GBPUSD stays marginally higher on Monday, keeping above the 1.3700 figure after a rejection from long-term highs registered just below the 1.3760 area earlier in the day. The cable continues to hold above the 20-DMA that has been acting as support since late-December. On the hourly chart, the pound has already retreated to the 100-DMA, a break below which would turn the 1.3700 level into support. The RSI in the same timeframes has reversed lower, suggesting the least path of resistance at this stage is to the downside. If so, the pair could target the mentioned 20-DMA that arrives marginally below 1.3650 today.
USDJPY keeps rallying for the fourth day in a row on Monday as the safe-haven demand for the Japanese currency remains muted. The pair climbed to fresh mid-November highs just below the 105.00 handle in recent trading while clinging to the upper end of the trading range during the European hours. If the upside pressure persists in the short term, the dollar could challenge this barrier, however, a daily close above this level looks unlikely as profit-taking could make the pair give up some gains later in the day. Of note, the daily RSI is nearing the overbought territory, which implies that a downside correction could take place after the current rally.
Gold prices faced local resistance around the $1,871 level earlier in the day before retreating. Still, the precious metal was trading marginally higher on the day during the European hours, having settled between the 20- and 200-DMAs. On the downside, the immediate support is now expected at $1,850 where the mentioned 20-daily moving average lies. If the bullion manages to hold above this level in the short term, a mode decisive bounce could be expected. On the other hand, the inability to challenge the 100-DMA (today at $1,878) suggests the upside potential remains limited.

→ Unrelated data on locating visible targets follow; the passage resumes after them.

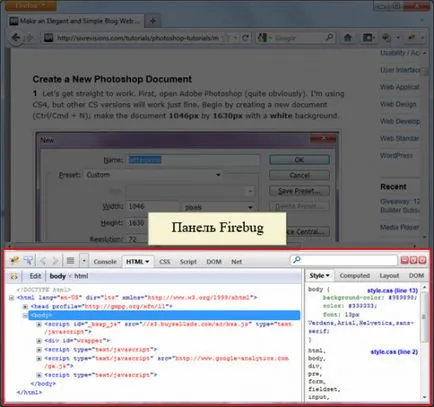
Task: Click the Firebug command line toggle icon
Action: [x=70, y=261]
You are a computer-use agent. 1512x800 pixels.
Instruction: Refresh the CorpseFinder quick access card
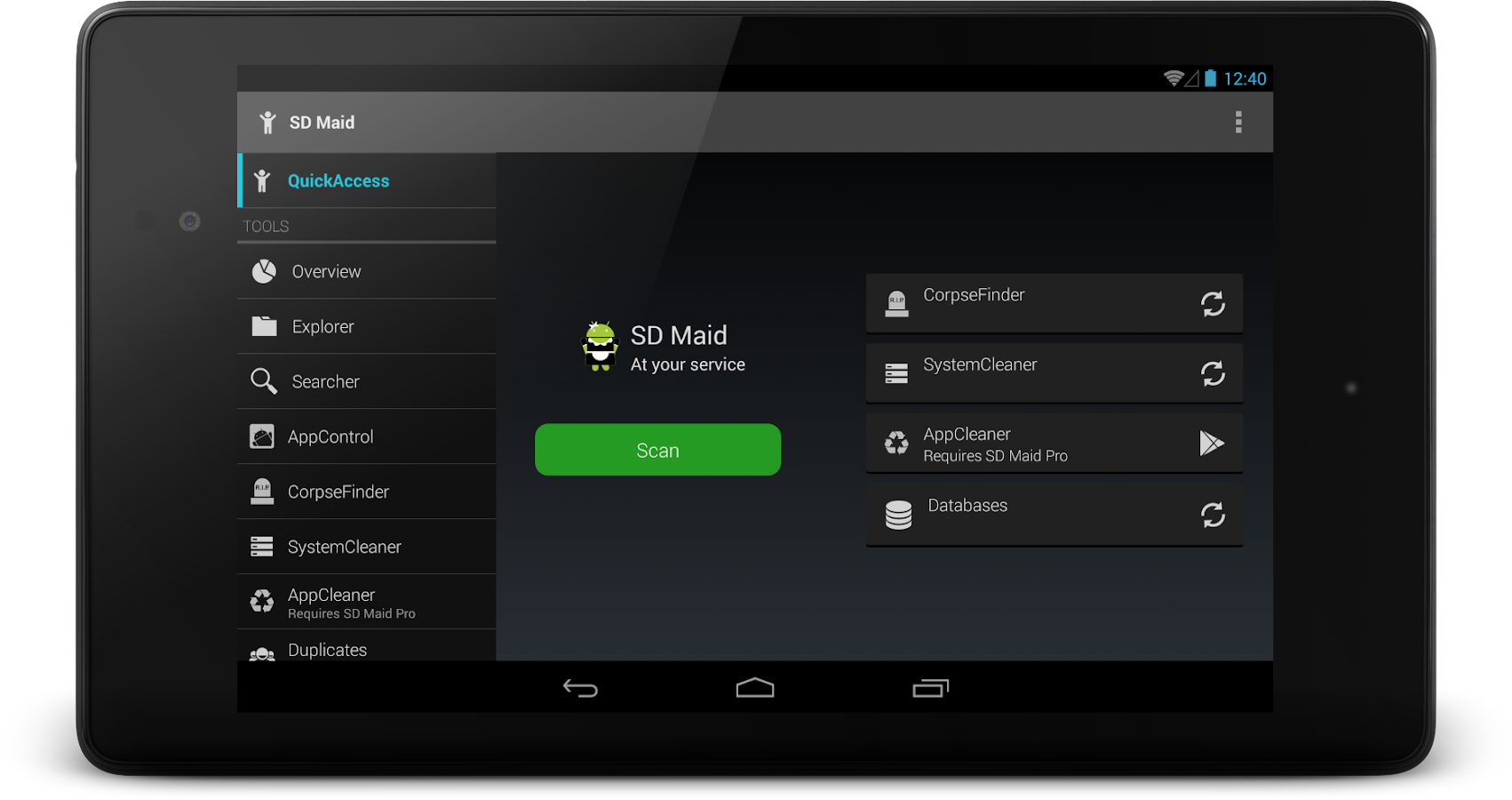click(1214, 303)
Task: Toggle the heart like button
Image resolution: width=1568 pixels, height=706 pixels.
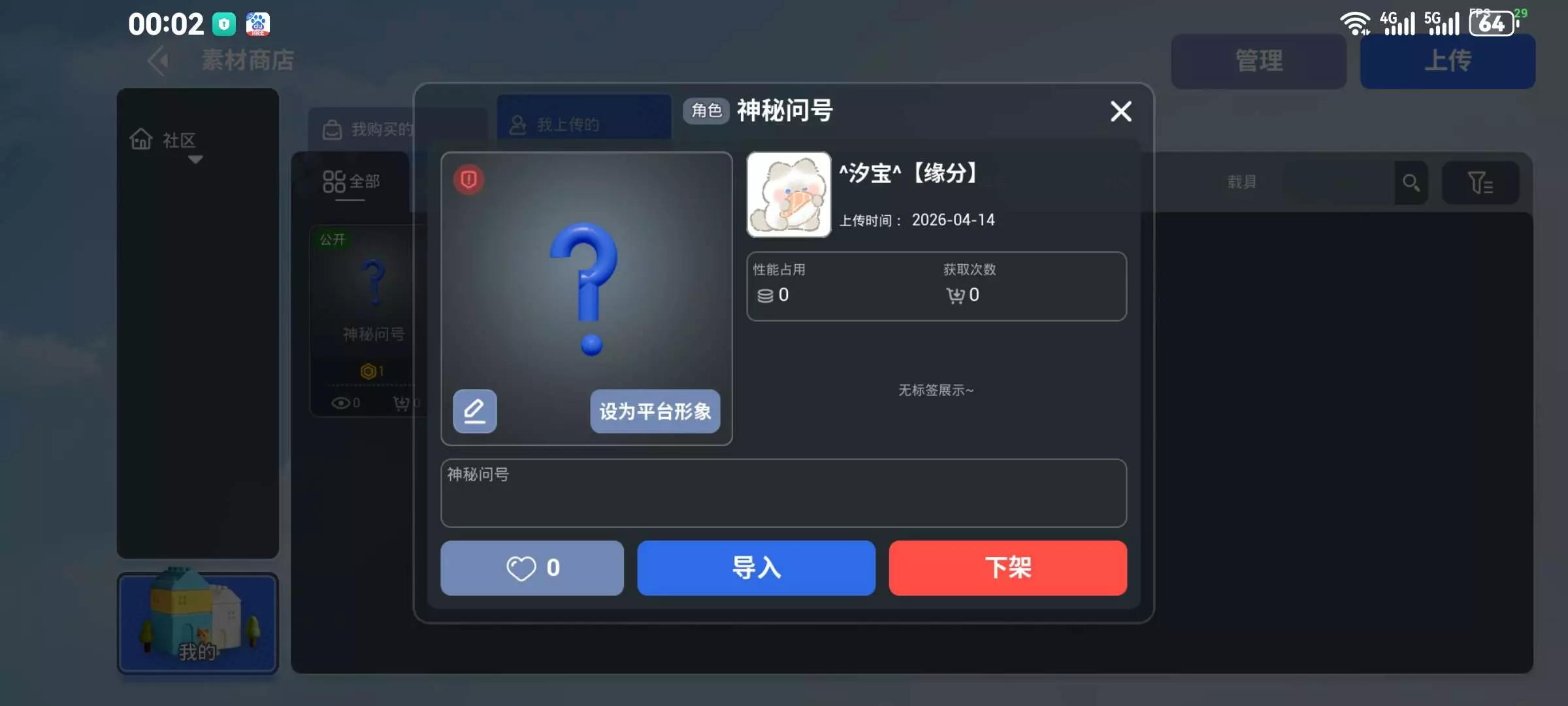Action: (x=532, y=567)
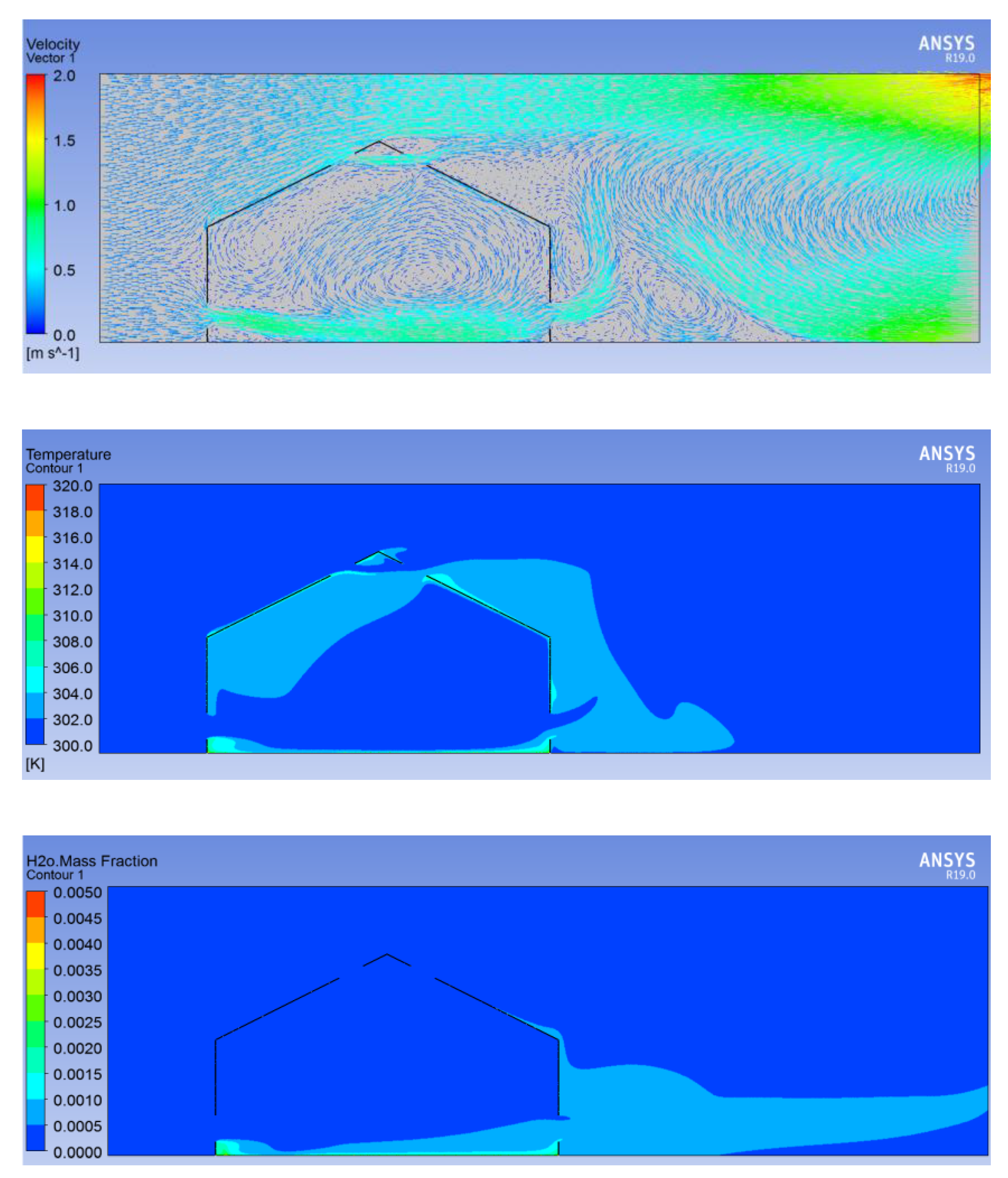Screen dimensions: 1008x1178
Task: Click the 2.0 value on the velocity scale
Action: tap(64, 76)
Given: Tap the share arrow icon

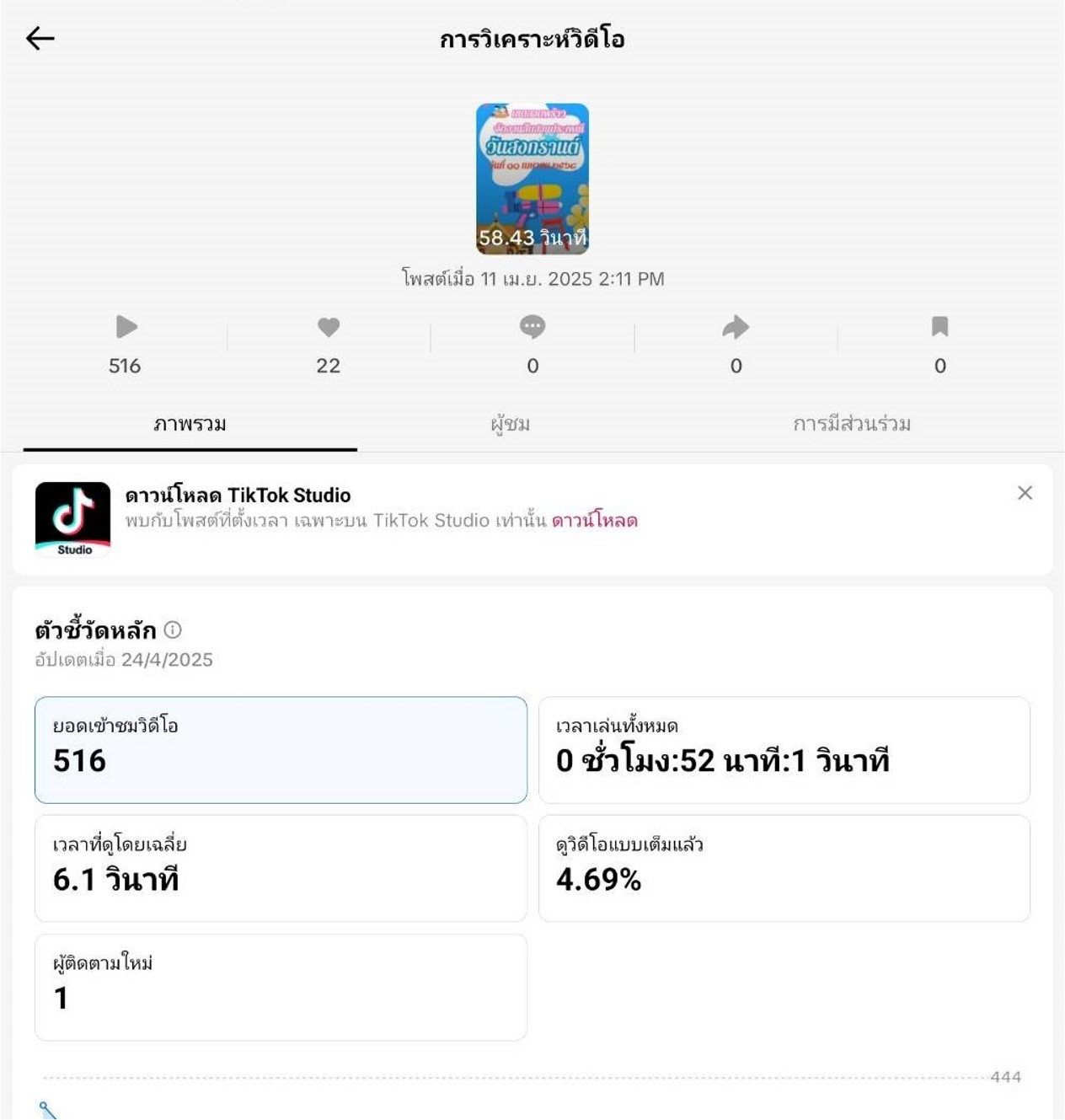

The Kiwi retains a bullish bias for the third day in a row on Monday. Still, the pair lacks the upside momentum to make a decisive break above the 20-DMA, today at 0.7190. The New Zealand dollar needs to climb above the 0.7200 handle in order to stage a more robust bounce from last-week lows in the 0.7100 area. On the four-hour chart, there are some early signs of weakness as the pair has retreated from intraday highs seen at 0.7200 earlier in the day. The prices have settled between the 20- and 100-SMAs in recent trading, and it looks like NZDUSD will refrain from a mode decisive bullish attempt in the short term.